Below are the records; output them exactly from the first line through the line with "客户案例 (1506, 19)", stopping there.

_Extracted records_.
----
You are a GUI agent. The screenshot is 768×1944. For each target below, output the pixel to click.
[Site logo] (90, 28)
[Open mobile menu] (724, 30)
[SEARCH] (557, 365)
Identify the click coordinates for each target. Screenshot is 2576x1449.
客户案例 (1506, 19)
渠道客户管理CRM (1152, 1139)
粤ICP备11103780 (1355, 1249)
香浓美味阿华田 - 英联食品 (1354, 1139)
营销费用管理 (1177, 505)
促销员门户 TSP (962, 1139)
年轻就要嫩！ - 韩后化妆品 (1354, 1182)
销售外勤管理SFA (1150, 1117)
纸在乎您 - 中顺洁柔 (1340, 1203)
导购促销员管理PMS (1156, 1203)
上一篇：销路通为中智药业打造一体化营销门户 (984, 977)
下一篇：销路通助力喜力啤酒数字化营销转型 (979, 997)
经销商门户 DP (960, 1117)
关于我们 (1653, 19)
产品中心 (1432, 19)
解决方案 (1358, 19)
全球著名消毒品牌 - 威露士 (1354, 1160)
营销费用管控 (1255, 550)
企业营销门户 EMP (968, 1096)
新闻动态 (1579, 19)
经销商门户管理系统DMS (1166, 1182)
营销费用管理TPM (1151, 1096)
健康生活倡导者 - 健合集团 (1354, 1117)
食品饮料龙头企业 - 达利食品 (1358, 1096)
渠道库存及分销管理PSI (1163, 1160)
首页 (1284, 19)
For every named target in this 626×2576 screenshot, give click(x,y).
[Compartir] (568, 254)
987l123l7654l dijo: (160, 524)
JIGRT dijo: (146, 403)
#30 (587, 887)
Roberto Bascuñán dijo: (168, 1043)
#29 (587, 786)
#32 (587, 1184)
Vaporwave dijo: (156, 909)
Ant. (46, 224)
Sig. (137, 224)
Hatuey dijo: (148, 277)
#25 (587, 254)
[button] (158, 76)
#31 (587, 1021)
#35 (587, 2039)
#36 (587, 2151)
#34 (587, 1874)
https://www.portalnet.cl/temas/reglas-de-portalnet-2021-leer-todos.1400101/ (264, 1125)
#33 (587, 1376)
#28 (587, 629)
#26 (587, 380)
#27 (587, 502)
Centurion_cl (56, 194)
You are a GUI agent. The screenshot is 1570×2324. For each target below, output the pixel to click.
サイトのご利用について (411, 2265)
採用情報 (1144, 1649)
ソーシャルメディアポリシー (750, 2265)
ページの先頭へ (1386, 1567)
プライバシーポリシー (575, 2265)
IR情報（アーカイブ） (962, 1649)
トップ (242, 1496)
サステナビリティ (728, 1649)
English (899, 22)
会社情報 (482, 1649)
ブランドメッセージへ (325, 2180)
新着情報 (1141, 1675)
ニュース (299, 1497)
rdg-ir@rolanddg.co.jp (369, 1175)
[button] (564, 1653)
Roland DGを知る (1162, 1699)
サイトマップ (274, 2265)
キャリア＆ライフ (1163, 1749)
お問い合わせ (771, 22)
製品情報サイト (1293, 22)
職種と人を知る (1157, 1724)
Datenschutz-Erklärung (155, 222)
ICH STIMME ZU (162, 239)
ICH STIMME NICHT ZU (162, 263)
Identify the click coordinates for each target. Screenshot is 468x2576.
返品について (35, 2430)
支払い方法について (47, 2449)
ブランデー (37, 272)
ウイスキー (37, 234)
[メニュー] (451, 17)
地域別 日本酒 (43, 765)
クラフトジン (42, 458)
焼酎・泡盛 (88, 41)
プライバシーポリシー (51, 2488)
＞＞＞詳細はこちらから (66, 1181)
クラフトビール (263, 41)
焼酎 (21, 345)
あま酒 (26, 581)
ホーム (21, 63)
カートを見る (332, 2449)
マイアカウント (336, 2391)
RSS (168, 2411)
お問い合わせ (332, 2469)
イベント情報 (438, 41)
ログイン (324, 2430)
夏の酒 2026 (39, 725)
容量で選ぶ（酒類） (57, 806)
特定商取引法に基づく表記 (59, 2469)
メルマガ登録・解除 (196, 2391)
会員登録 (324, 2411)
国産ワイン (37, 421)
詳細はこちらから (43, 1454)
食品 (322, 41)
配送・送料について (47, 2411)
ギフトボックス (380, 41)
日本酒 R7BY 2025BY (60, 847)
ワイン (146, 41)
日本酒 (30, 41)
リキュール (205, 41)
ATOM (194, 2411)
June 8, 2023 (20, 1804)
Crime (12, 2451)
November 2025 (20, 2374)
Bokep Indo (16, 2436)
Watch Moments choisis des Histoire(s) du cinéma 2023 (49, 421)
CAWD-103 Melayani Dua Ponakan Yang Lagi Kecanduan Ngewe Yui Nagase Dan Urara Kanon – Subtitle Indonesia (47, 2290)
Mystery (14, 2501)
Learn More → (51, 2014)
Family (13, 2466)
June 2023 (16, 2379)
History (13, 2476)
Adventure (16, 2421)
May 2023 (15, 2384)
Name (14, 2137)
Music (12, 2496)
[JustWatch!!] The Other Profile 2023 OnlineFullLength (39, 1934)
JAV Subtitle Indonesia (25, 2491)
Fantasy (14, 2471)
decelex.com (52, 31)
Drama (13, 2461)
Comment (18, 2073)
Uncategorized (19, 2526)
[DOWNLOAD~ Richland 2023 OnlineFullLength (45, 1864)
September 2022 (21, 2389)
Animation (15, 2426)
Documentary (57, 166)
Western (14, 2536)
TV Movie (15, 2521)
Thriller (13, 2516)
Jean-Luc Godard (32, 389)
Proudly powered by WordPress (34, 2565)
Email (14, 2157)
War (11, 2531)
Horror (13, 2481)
----
_Solution to this exercise_.
You are a GUI agent. The screenshot is 768×1944. For each target below, output the pixel to click.
[Site logo] (90, 28)
[Open mobile menu] (724, 30)
[SEARCH] (557, 365)
Identify the click coordinates for each target. Screenshot is 2576x1449.
客户案例 (1506, 19)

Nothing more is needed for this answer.